Oh, how we at "The Gods Are Bored" have strayed from our central theme: giving downsized deities a public platform! It's what put us on the map, so to speak, and has been a favorite pastime since 2005. Yep, that long.
And mostly this has been an uplifting and fun ride. (Ares is the exception, He speaks in all caps and sets the furniture on fire.)
Today I heard a lot of ruckus outside, and I do love me a good ruckus. Investigating, I found Loki on my front lawn, juggling squirrels. Even though the squirrels were having the time of their lives, I sensed that Loki had something to tell me, so I have invited Him inside. (I'm glad the house is a mess. He loathes a neat house.)
Please give a warm, wonderful "Gods Are Bored" welcome to Loki!
Anne: All hail, aww Hell, oh well, howdy, Loki! Sup, cuz?
Loki: More than the usual chaos, Annie.
Anne: You mean extra chaos? Please tell me it's the kind that leaves everyone out of breath laughing and maybe only a few new stains on the upholstery.

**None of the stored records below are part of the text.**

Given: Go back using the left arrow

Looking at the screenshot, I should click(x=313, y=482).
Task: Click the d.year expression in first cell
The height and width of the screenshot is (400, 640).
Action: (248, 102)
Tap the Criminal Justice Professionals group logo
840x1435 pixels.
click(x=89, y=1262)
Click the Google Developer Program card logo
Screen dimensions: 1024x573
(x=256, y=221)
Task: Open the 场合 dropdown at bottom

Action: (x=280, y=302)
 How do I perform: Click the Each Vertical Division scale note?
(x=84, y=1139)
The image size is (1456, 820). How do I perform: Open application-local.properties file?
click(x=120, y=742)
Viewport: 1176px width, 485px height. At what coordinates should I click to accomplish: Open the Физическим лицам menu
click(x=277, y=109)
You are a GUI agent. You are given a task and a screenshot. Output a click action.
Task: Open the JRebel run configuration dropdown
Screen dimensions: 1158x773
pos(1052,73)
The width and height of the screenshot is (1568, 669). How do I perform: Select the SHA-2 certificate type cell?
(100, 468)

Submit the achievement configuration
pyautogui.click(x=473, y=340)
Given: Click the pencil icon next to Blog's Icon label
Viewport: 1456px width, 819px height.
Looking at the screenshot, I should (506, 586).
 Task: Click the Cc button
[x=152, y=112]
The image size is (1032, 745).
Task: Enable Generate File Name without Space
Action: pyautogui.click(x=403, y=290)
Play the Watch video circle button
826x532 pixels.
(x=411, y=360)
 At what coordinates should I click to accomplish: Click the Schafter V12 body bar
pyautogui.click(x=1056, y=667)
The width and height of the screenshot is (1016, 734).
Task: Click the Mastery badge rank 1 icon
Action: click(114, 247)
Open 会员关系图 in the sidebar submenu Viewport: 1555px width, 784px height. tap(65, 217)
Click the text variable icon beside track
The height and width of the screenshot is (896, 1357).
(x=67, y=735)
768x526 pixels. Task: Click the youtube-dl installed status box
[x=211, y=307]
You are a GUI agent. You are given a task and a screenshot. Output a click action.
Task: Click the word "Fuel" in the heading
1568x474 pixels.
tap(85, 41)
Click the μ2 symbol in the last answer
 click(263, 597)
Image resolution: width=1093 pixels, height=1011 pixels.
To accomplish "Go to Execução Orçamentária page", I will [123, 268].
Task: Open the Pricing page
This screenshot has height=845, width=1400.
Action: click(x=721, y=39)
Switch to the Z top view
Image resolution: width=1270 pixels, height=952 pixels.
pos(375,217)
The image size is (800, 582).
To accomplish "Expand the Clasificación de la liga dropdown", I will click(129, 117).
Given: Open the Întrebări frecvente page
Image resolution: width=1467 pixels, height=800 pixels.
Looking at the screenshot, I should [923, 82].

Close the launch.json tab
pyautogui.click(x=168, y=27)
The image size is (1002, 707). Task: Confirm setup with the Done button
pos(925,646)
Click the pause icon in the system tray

Loki (looking around): What could have possessed you to buy a white couch?
Anne: Would you believe it's my second white couch? I know I shouldn't, but I take pride in how little I've learned. Here's a piece of blueberry pie for you, and that wide, wide expanse of white couch ...
Loki: Hey Anne! Watch this!
[Insert laughing emoji]
Anne: At least pick up the big chunks, willya?
Loki: Sure! Because I see you also repainted the walls -- blushy white!
Anne: This is the silliest of questions, seeing as it's You, but is there a reason for Your visit? Other than giving the squirrels a joyride, I mean.
Loki: I am going to ask you to amplify a message for Me.
Anne: Only too glad to oblige, Tricky Sir.
Loki: The message has been reported seriously and factually here. It came through a Seeress.
Anne: For real, for real? I saw a possession ritual once, and it scared me snotless! I'll bet you put that poor Seeress through her paces. But listen. I know that many blog readers don't want to follow a link from one page to another, so can you tell me the message without possessing me? Or could you at least wait to possess me until the weekend, when I'm going to a LARP and there will be water mods?
Loki: Snap, I love water mods! I'm in!
Anne: But the message ...
Loki: Okay. Part one: Dig up the joy! Look at you and everyone around you. Misery, misery everywhere! You know, misery and joy are both contagious, like viruses. Spread the one, get vaxxed for the other.
Anne: But there's so much to be ...
Loki: You want to sprain an ankle before you get to the water mods? What did I just say?
Anne: Spread joy. Okay, I'll try!
Loki: DO I HAVE TO GO ALL YODA ON YOU, WOMAN? Do or do not, there is no try!
Anne: Got it. Another piece of pie?
Loki: Do you have that white quilt on the bed upstairs?
Anne: White is my failing. Is there more to the message?
Loki: Yep. You know all those plans you have to deck your classroom with witchy stuff and witchy books? Revise and edit those plans. It's not a safe time to be a Pagan in America.
Anne: Dang! You are the last one I ever thought I would hear say this. Go on the down low? A Norse God telling me to go on the down low? Knock me over with a feather!
Loki: Done! Shame to ruin such a nice pillow. But if I can be serious for half a minute, you heard Me right. You are more valuable alive than you are as a martyr. And there are a lot of Christian wingnuts out there with guns, looking to create martyrs.
Anne: I've always had a sneaking suspicion that martyrdom is overrated.
Loki: Yep. So dial back the righteous protest over your Supreme Court's religious rulings. Because this is the remainder of my message: Time will catch up with these fools. All of them. Yes, you can expect some rough sledding. It's dangerous right now. We deities are feeling it as well. But when the smoke clears, some people will walk away like Mad Max, bruised but unbeaten. And those people will rebuild.
Anne: But Mad Max didn't rebuild, he just tramped off into the Outback...
Loki: Let's see what happens if I hold this feather pillow up to the fan ...
Anne: NO! NO! I GOT YOU, BRO! I hear you! Only to glad to amplify the message!
Loki: Thanks. And again, for more details, your fans can go here. Now. About those water mods...
Anne: You'll need a swimsuit that's at least passably in-game.
Loki: Everything I own slips nimbly into a LARP.
Anne: I daresay. Anyway, I'm going to the game on Saturday. Meet me here at 9:00, and please don't do that thing with the bugs and the windshield like you did last time.
Loki: Don't worry, Annie. Last time we didn't have anywhere important to go.